ESSE entrelaçamento é o que desaconselha julgar a Presidência da República do Brasil sob Luiz Inácio da Silva de um modo esquemático. Dela já se disse, por exemplo, que o seu lado bom não é novo e o seu lado novo não é bom. O jogo de palavras antepõe duas coisas sabidas. De um lado, o que sem dúvida foi a decisão crucial do vosso ex-guia de preservar, quando não aprofundar, as linhas mestras da política macroeconômica implantada pelo seu antecessor Fernando Henrique Cardoso (PSDB-SP) na Presidência da República do Brasil. De outro, a política nefasta, em escala sem precedentes, de subordinar o Estado aos interesses da confraria partidária-sindical que se converteu, graças a sua eleição, na nova elite do poder no Brasil. Ao que se soma a degradação das relações entre o Poder Executivo e o Poder Legislativo e a exploração deslavada do carisma presidencial.

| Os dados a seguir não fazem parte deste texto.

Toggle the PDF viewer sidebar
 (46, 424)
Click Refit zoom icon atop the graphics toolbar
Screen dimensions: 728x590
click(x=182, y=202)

REALMENTE, a primeira metade do argumento omite que Luiz Inácio da Silva não apenas teve a lucidez de manter os princípios de gestão econômica que até hoje ele chama de "herança maldita" - provavelmente o que a sua retórica teve de mais mistificador -, como ainda chefiou um governo que demonstrou ter a competência necessária para fazê-lo. Ao mesmo tempo, ele fazia valer a sua liderança para enquadrar a companheirada do petismo insatisfeita com o pragmatismo responsável na condução da economia, sem o qual, repita-se pela enésima vez, o Brasil não teria tirado o proveito que tirou de um dos maiores ciclos de expansão dos negócios globais no pós-guerra. E sem o qual, no limite, não teria sido possível resgatar 28 milhões de pessoas da pobreza extrema e alçar outros 36 milhões à classe média.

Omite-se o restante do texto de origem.